Nilesh: So, our jobs will remain the same; markets will go up and down, credit events will happen. We have to ensure that we are minimising risk and optimising return. I don’t think anything has changed from our job point of view. Of course, market conditions will continue to change but you can become a good batsman only if you score runs not only on batsman-friendly domestic pitches but also overseas bowler-friendly pitches.

Kalpen, anything that stood out for you, anything that has changed remarkably from last summer to this summer?

Kalpen: Well, I’ll take it from where Nilesh left and say it in Gujarati; it’s Same-Vad. Here and here again, our message remains the same, nothing virtually changes. The environment keeps changing, prices keep changing, our behaviour keeps changing. We are cyclical but we tell the markets that you are cyclical. Thankfully, what we have seen is, in spite of significant turbulence, volatility, good news, and bad news; everything happening, investor flow continues to come into equity as an asset class and asset allocation funds as an asset class and that to me is a sign of maturity collectively as an industry. Investors, advisors, media and mutual funds all put together. I think gradually, we are making progress. It’s always good when in difficult times, you hold on, or you grow. I think I would be happy that this journey continues.

Nilesh, what’s the key learning from Samvat 2075 for you?

● Source excerpt:
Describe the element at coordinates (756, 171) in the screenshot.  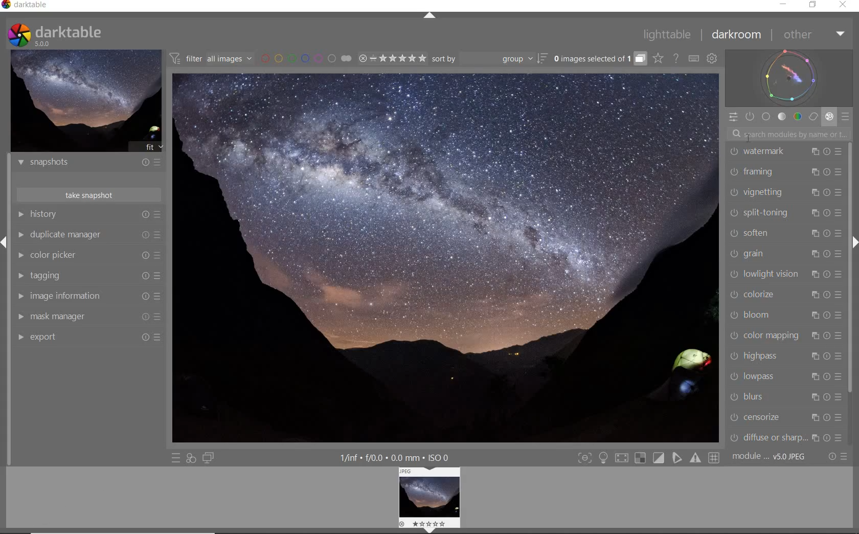
I see `FRAMING` at that location.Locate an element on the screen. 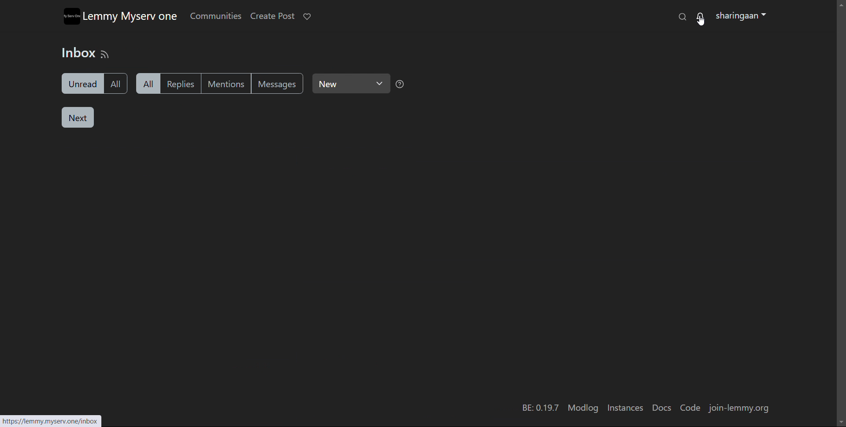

● Problem description: Please copy everything in the market discussion above from "Nilesh: So, our" down to "overseas bowler-friendly pitches.", word for word.

● Answer to this task:
Nilesh: So, our jobs will remain the same; markets will go up and down, credit events will happen. We have to ensure that we are minimising risk and optimising return. I don’t think anything has changed from our job point of view. Of course, market conditions will continue to change but you can become a good batsman only if you score runs not only on batsman-friendly domestic pitches but also overseas bowler-friendly pitches.